Looking now at that card, kept because she couldn't bring herself to get rid of it, she wanted that day back. She wanted that time in her life back, where she'd had a husband, two Step-children who against all odds had cared for her in some way, and the ability to actually go a few hours without shaking from withdrawal. This year she had none of that, and even the thought of throwing her drink, made her instinctively reach for more. She supposed she should make some declaration; some promise to herself to ensure that next year was different. But she knew she wouldn't keep to it even if she did. She was too far gone to change now, and she did have a pretty good life. So what if one day of the year she was miserable, if the rest of the 364 days she got to shop as much as she wanted, and buy whatever she didn't already have. I would be nice for the day to be acknowledged, although, the last time the 'gang' had celebrated her birthday, it had ended with the unwelcome return of her Mother, so maybe she was better off ignoring the day after all.
The card placed once more in the secret draw in her dressing table, she dressed for the day, holding her head high; at least without a birthday she couldn't age.
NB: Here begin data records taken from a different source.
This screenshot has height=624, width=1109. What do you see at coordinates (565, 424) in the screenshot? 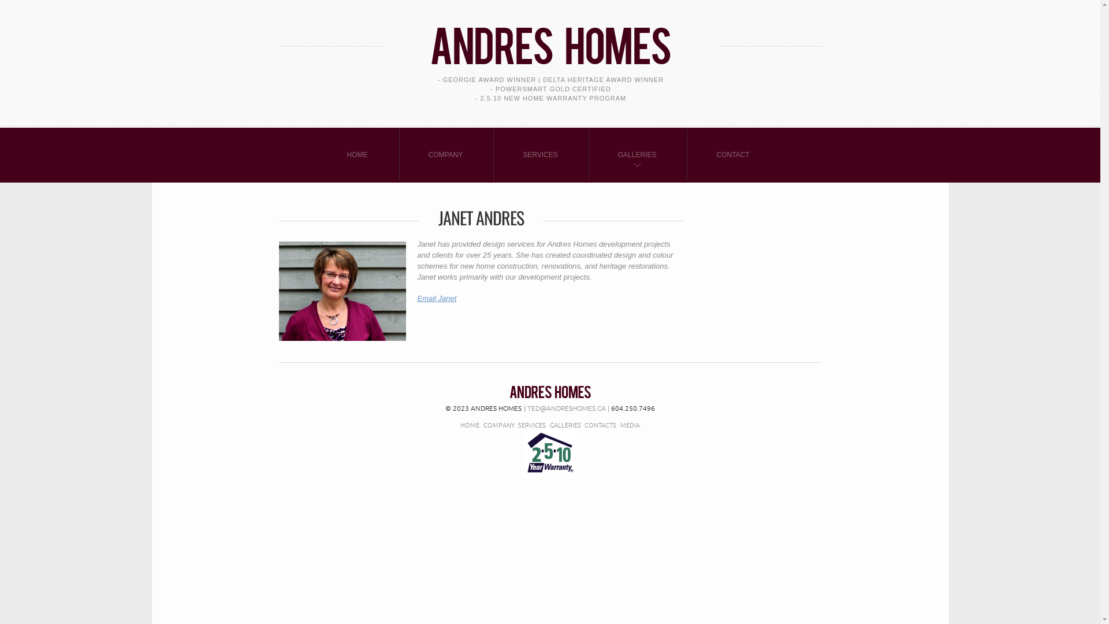
I see `'GALLERIES'` at bounding box center [565, 424].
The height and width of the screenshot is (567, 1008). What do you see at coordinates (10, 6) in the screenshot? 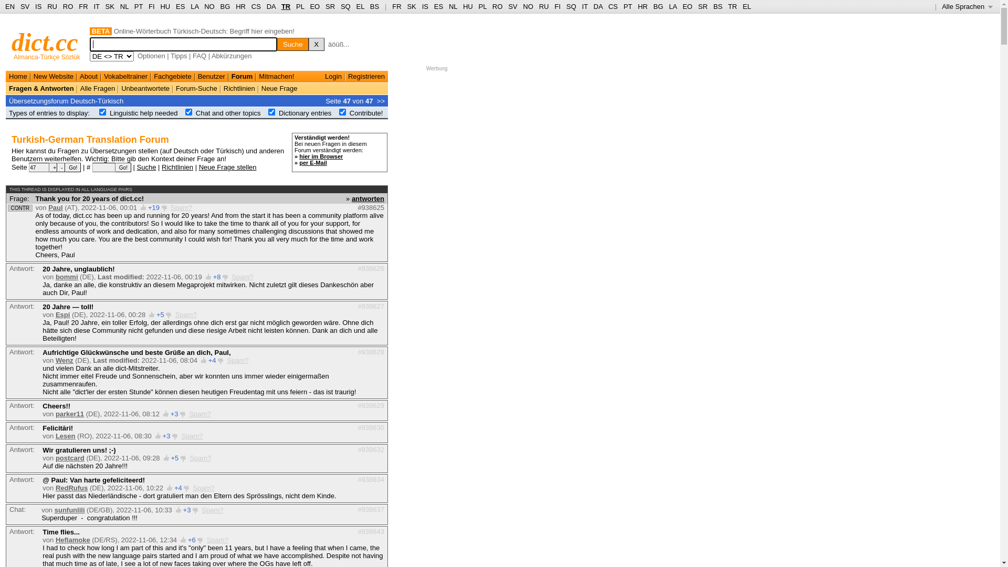
I see `'EN'` at bounding box center [10, 6].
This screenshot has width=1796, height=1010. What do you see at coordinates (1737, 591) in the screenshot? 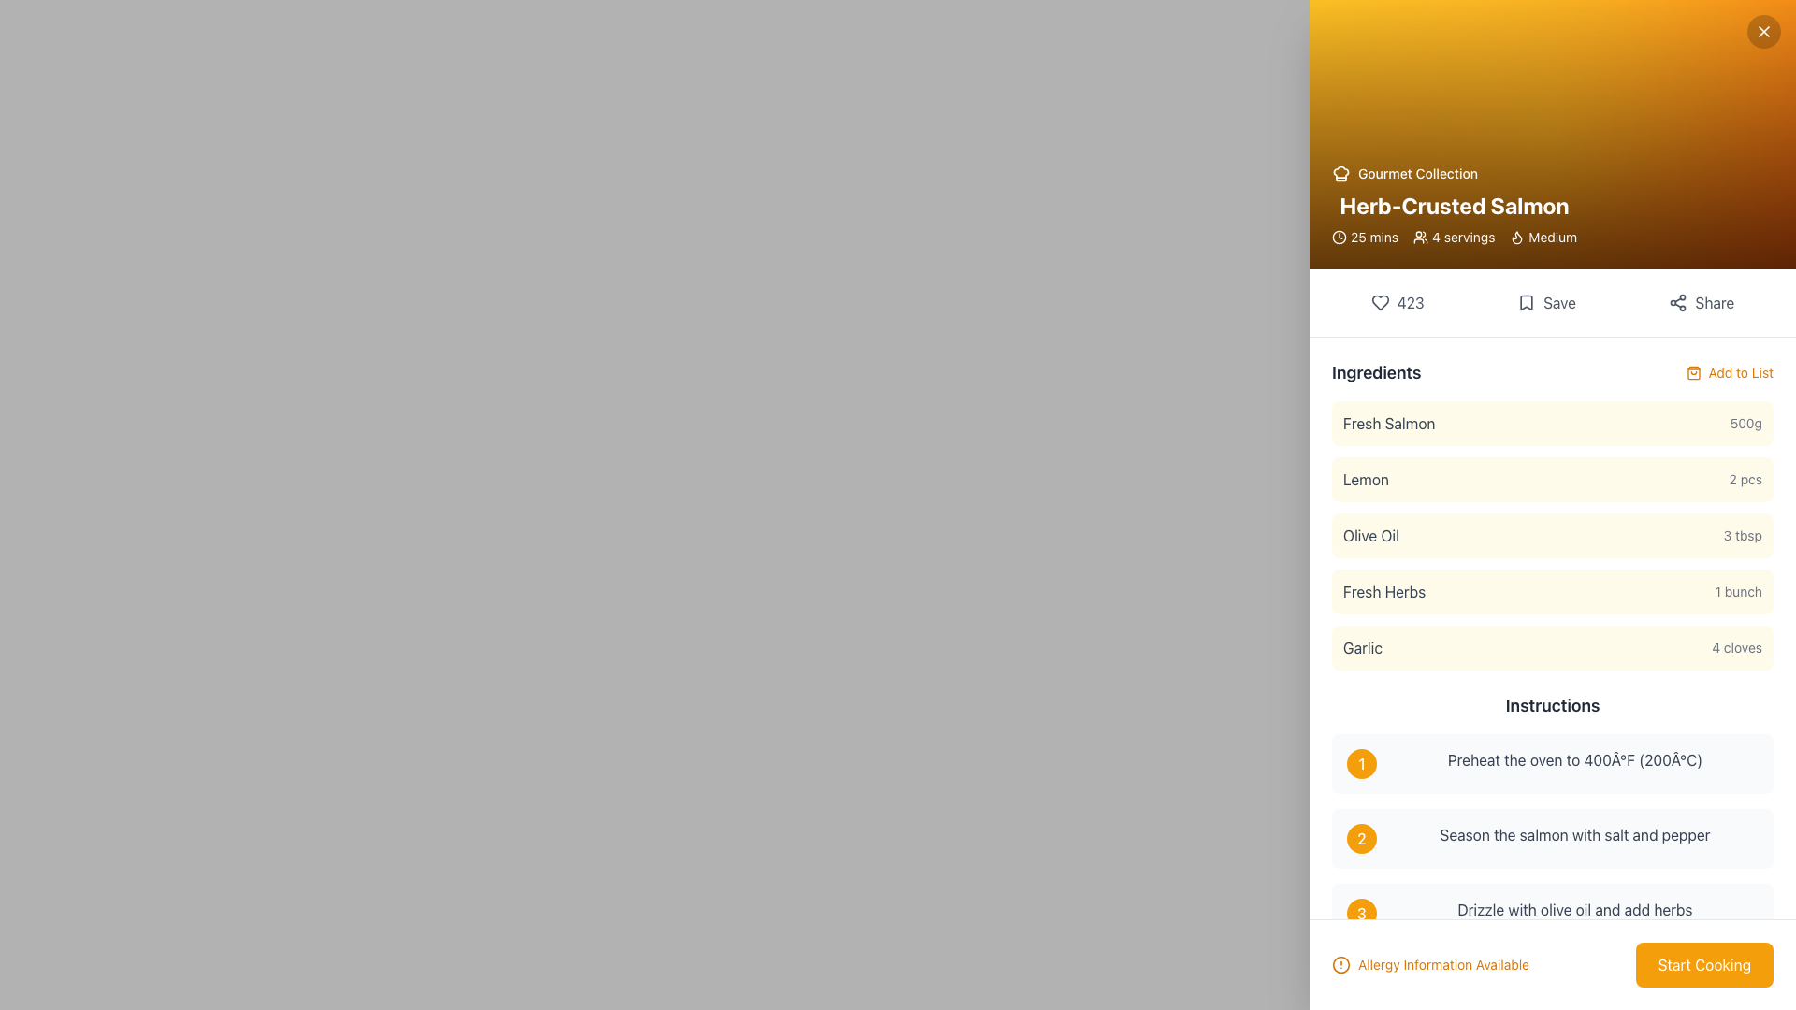
I see `the Text label that provides clarification for 'Fresh Herbs' located beside it in the 'Ingredients' section` at bounding box center [1737, 591].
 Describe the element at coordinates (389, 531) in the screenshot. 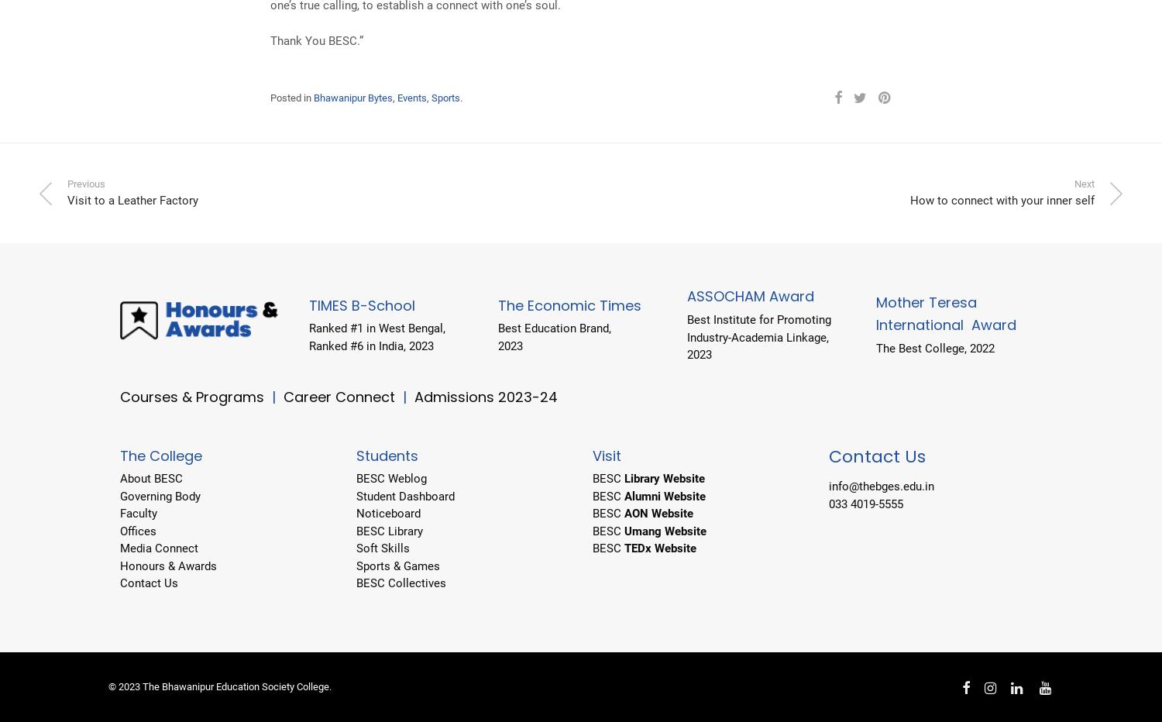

The slamming open of her bedroom door, made her turn sharply in her place, angry at the disturbance even as she took in Rosario's shocked expression. Before she was able to shout out, two more people entered the room, silencing her instantly.
'Miss Karen, Miss Olivia and Master Mason have just arrived. They wish to invite you to a birthday lunch.'
Like she'd said; this had to be the best birthday she'd had since she was seven.